In AT WORLD’S END, you see how love and betrayal wrecked Davy’s life and ruined his existence. He just wants Calypso, and peace from this terrible love pain. He suffers in a major way. Davy is a lover, and he’s been deeply, deeply hurt, devastated by the loss of this woman. People like Davy, who never connected with anyone, ever, and then do and lose it, cleave for all time. And these are dangerous men, you know, they’re almost certainly emotionally damaged. It’s a central fact of Davy Jones’ life that he’s never getting over it.” “I have had a long life with Gore already, and it’s a very pleasant life,” smiles Stellan Skarsgård, who returns as Will Turner’s cursed father, Bootstrap Bill.

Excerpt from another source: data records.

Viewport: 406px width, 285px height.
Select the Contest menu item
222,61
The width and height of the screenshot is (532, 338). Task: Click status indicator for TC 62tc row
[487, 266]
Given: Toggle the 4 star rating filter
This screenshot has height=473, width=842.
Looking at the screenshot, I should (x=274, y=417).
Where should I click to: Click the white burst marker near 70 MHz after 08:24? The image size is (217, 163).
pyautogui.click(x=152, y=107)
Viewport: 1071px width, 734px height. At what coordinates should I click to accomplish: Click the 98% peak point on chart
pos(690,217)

“And it’s surprising because when you work on a production this big, you would think that working in front of the camera would be very different from the kind of independent films I’ve done before. But it isn’t, because it’s very intimate around the camera. You work basically in the same way, or you’re free to try things. Gore is not only a technical director, but he’s very interested in actors and to see what actors can produce. It’s one of the reasons I wanted this job…because when I saw ‘The Curse of the Black Pearl,’ I saw a bunch of actors who enjoyed themselves and obviously had a lot of fun.” Bootstrap Bill also continues on a progressive arc throughout the third film. “It’s pretty sad, because his deterioration has gone quite far.

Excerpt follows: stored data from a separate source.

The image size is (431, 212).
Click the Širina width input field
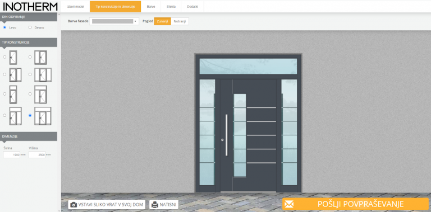[12, 155]
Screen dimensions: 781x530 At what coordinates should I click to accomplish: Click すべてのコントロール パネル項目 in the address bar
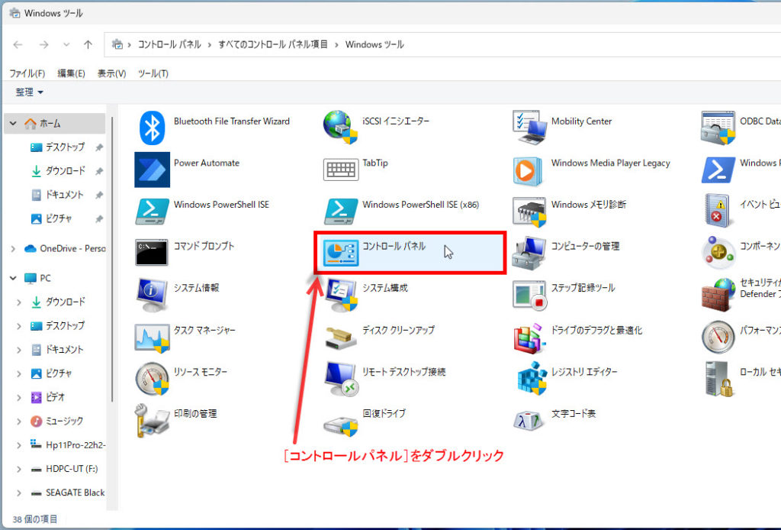pyautogui.click(x=272, y=44)
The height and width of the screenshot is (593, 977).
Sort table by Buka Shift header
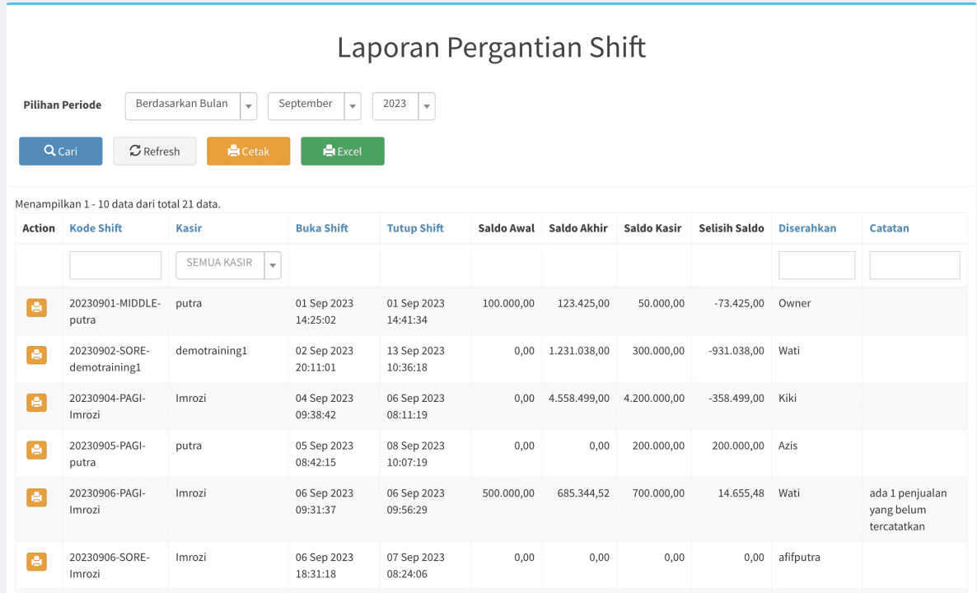[322, 228]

He’s already falling apart, and only has glimpses of remembering and vague ideas about his relationships to people. As with other crewmen of the Flying Dutchman, Bill is becoming more and more a part of the ship, losing his humanity.” Explains the compulsively witty Jack Davenport of his character, James Norrington, “Where you left me off at the end of the second film, I was still modeling homeless-person chic…but with Davy Jones’ heart in hand. I well know that I managed to give the heart to probably the last person on earth or indeed the high seas that I should have given it to, it’s now allowed me in the third film to once again dress like a Mardi Gras float. I’m much more comfortable in blues and yellows, and I once again sport the deeply flattering white wig. So joy is unconfined all around.”

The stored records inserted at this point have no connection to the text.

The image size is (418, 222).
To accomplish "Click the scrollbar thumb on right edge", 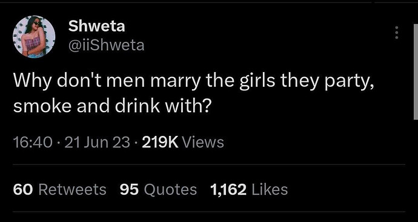I will [416, 72].
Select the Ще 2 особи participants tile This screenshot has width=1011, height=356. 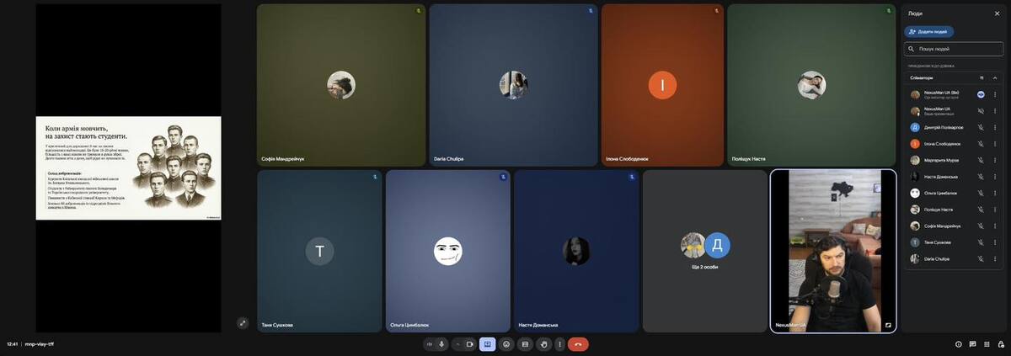pos(704,251)
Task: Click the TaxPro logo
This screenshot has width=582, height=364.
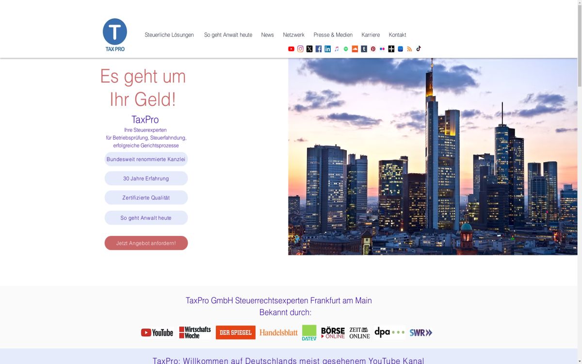Action: point(114,33)
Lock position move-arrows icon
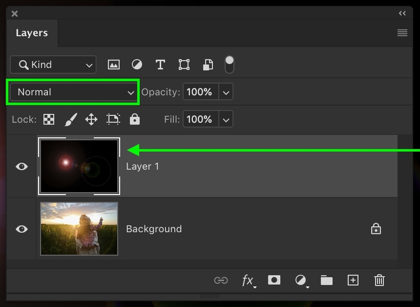420x307 pixels. pyautogui.click(x=91, y=119)
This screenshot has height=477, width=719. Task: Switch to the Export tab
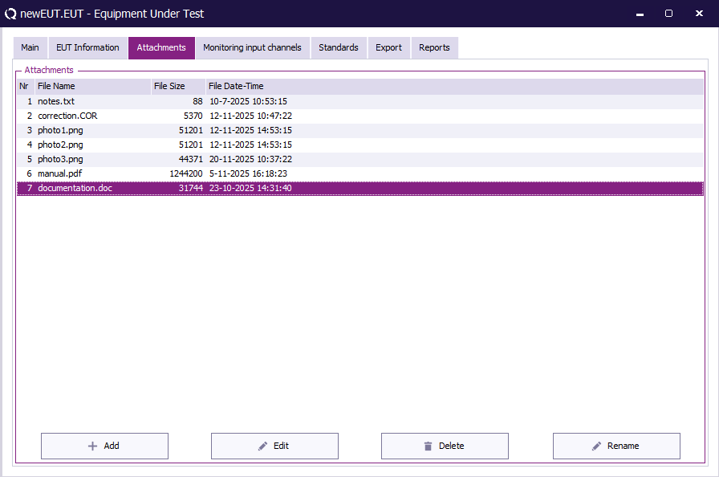coord(388,47)
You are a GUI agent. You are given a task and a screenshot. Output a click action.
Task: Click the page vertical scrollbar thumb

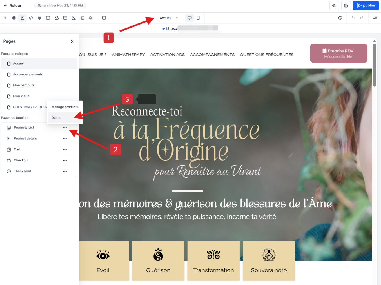[x=374, y=65]
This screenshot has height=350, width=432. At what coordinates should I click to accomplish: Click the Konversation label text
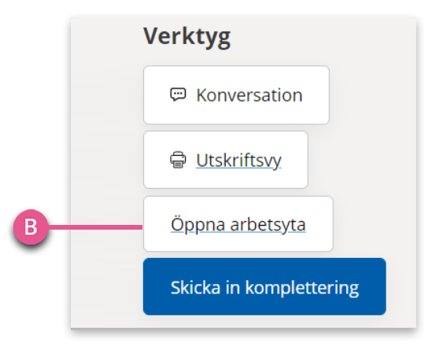click(249, 95)
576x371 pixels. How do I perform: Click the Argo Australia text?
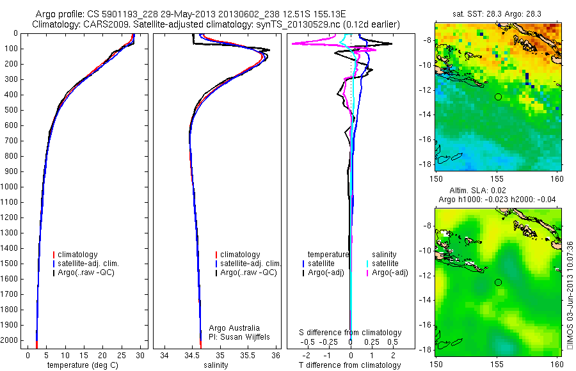[x=234, y=328]
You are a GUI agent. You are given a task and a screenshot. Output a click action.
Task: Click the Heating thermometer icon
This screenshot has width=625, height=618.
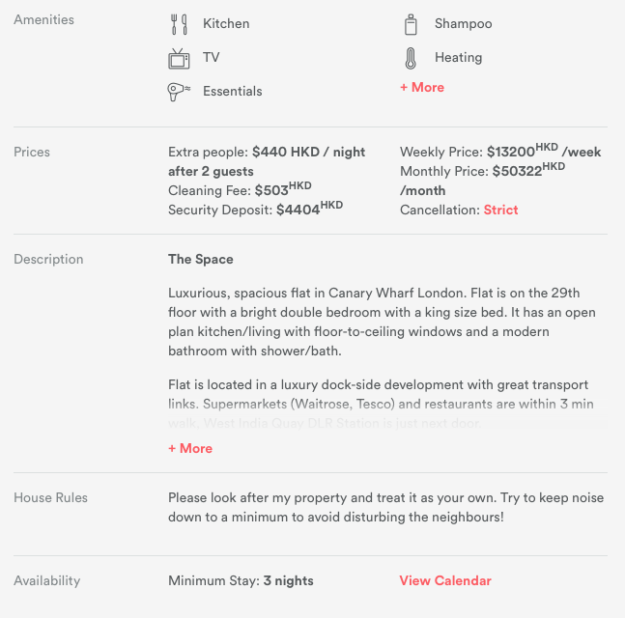point(411,58)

On a somewhat more serious note, Davenport says, “In AT WORLD’S END, Norrington comes to realize that he’s made a terrible mistake, and he has to live with that. In terms of his feelings for Elizabeth, he’s not the same swooning chap that he was in the first film, which I think is a good thing in terms of deepening the character. She broke Norrington’s heart, very embarrassingly and very publicly. Subsequently, I don’t think he harbors any great illusions about them sailing off into the sunset together. In the third film, he looks on rather helplessly at the gigantic mess he’s created, and he has some opportunity for redemption.”

Tom Hollander, the charming Englishman who plays the distinctively uncharming Lord Cutler Beckett, was also dazzled by the success of “Dead Man’s Chest.” “Being in the third biggest-grossing film of all time, I felt like it was as if I’d been standing next to the man who discovered penicillin,” jokes the actor.

“It was thrilling, a fantastic feeling. Being a part of something which people absolutely love is just wonderful. It’s been quite a tough job, but amazing as well.” In the third film, Beckett’s cold-bloodedness ascends to even more dastardly levels. “Davy Jones can be seen as the main villain of ‘Dead Man’s Chest,’ but Beckett becomes his boss in AT WORLD’S END, so technically speaking, I’m on the top of the heap of villainy,” adds Hollander. “Davy Jones’ heart is my secret weapon, what’s known in show business as ‘leverage.’ Because he who has the heart of Davy Jones controls the seas. So even though Beckett is physically unintimidating to Davy Jones, he has his heart which, although a gloopy, nasty, smelly thing, gives him all the power.”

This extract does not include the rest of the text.